## begin Dataset records

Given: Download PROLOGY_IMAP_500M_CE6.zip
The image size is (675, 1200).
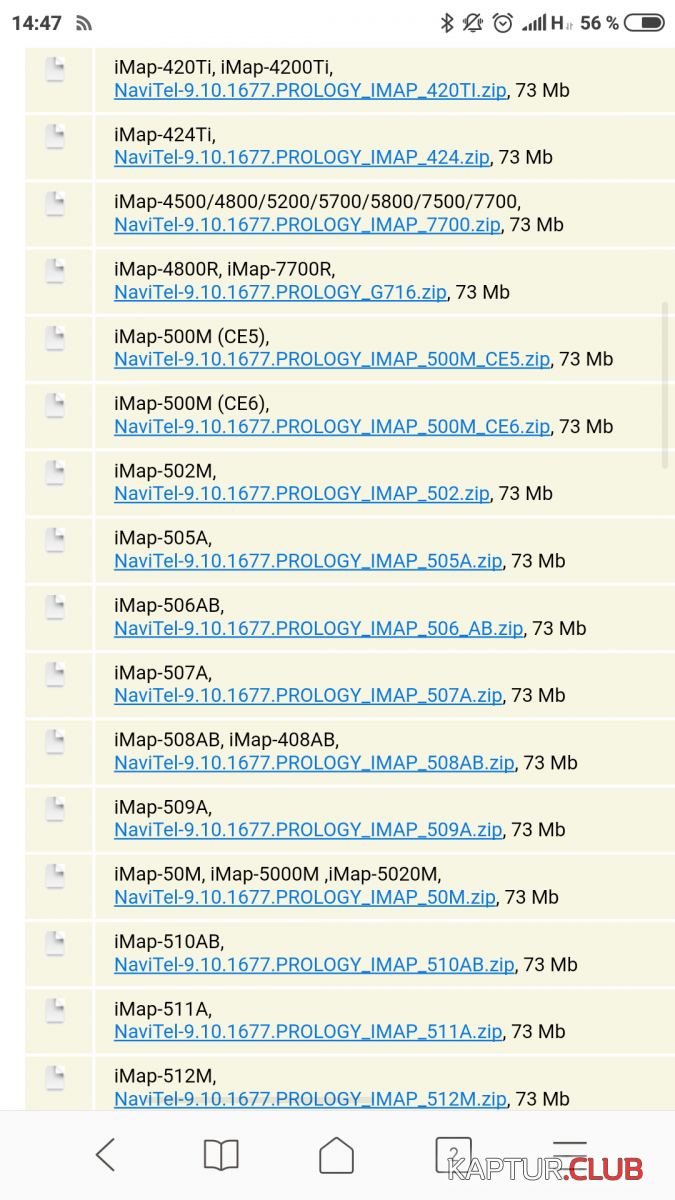Looking at the screenshot, I should tap(332, 427).
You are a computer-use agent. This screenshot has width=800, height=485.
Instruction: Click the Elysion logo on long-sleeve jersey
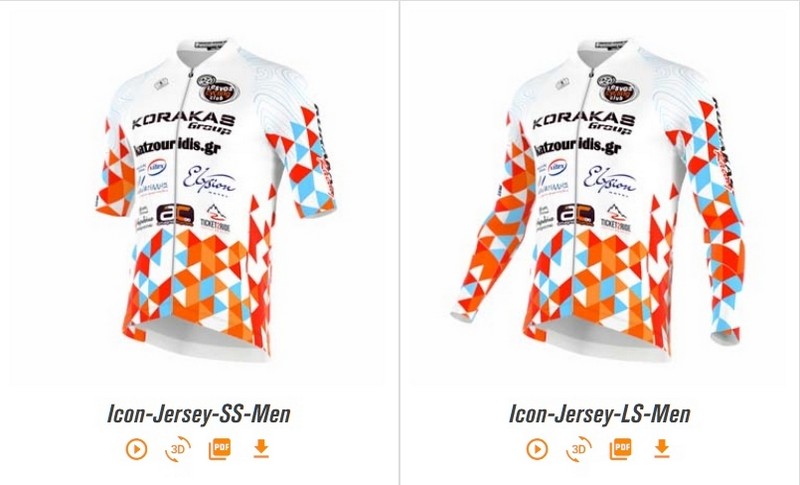tap(610, 181)
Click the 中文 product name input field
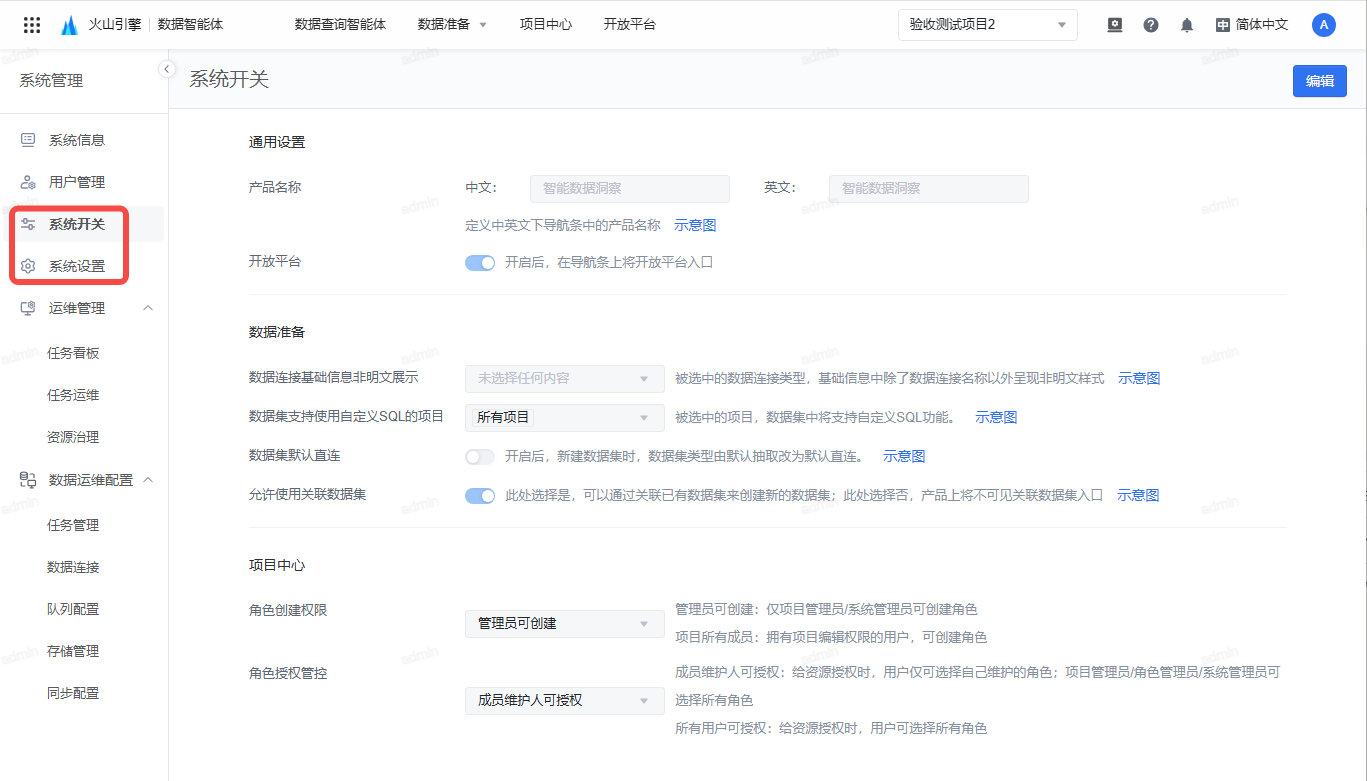This screenshot has width=1367, height=781. tap(629, 188)
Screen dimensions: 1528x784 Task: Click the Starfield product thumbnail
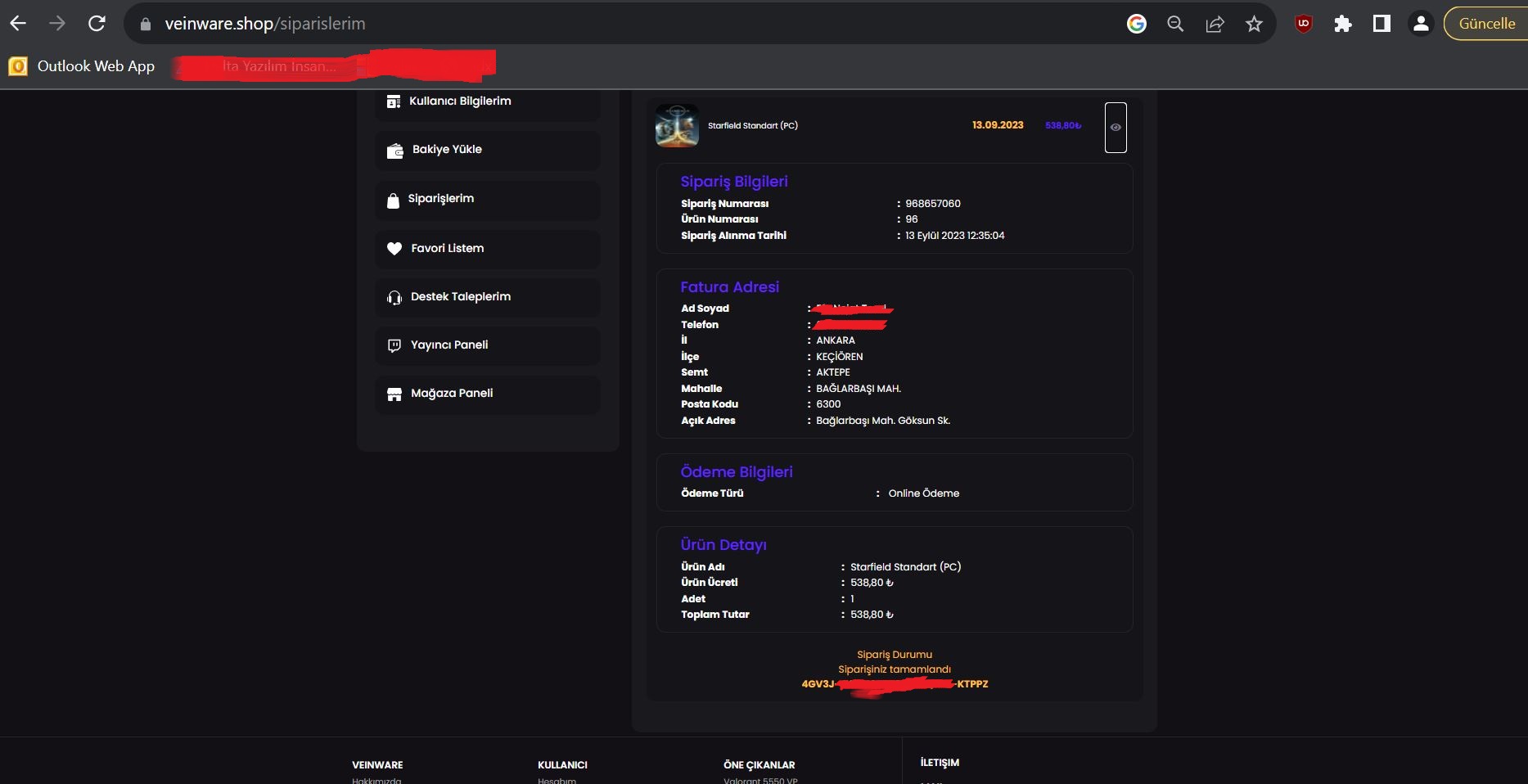pos(677,125)
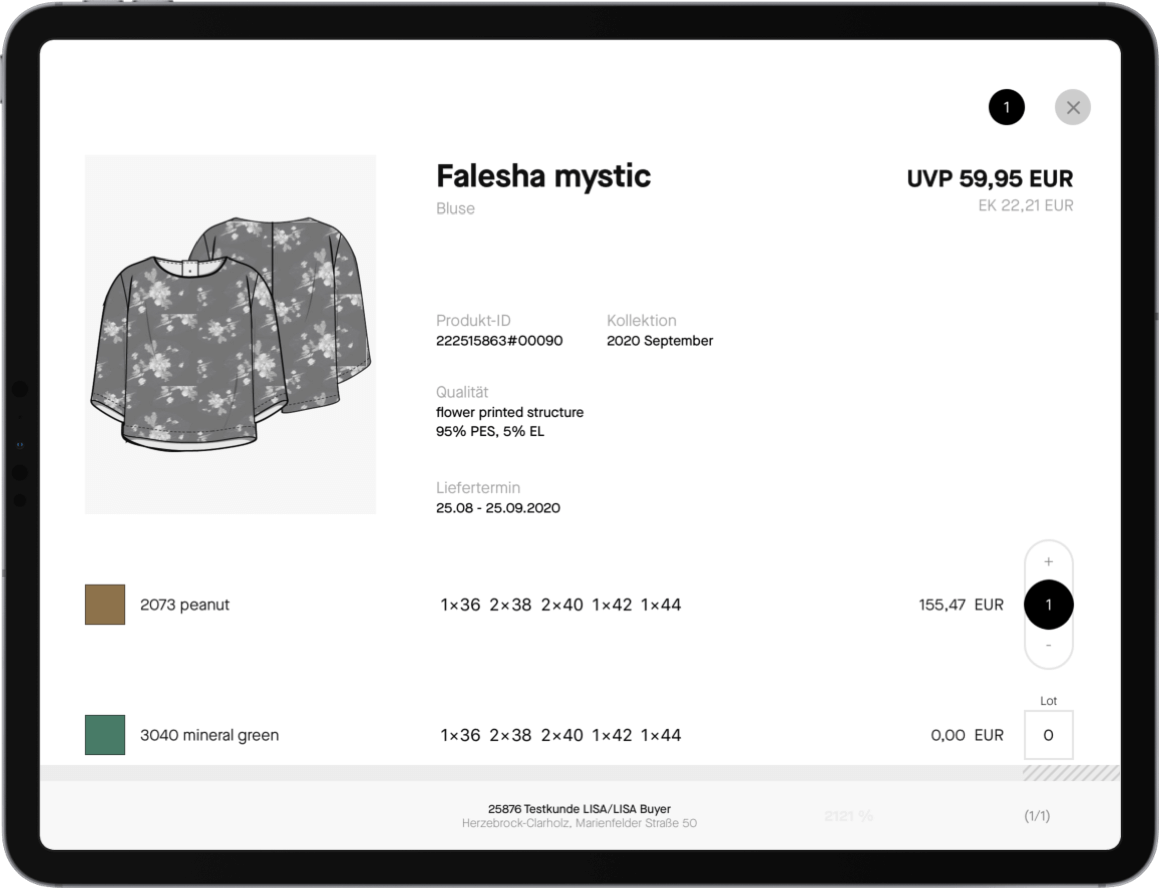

## end Dataset records

-- To do --
Reproduce every line of the entries above word for word, omitting the pictures.

-- Reply --
Given: Download PROLOGY_IMAP_500M_CE6.zip
The image size is (675, 1200).
Looking at the screenshot, I should tap(332, 427).
You are a computer-use agent. This screenshot has width=800, height=485.
Instruction: Click the Elysion logo on long-sleeve jersey
tap(610, 181)
Click the 中文 product name input field
This screenshot has width=1367, height=781. tap(629, 188)
Screen dimensions: 1528x784 Task: Click the Starfield product thumbnail
pos(677,125)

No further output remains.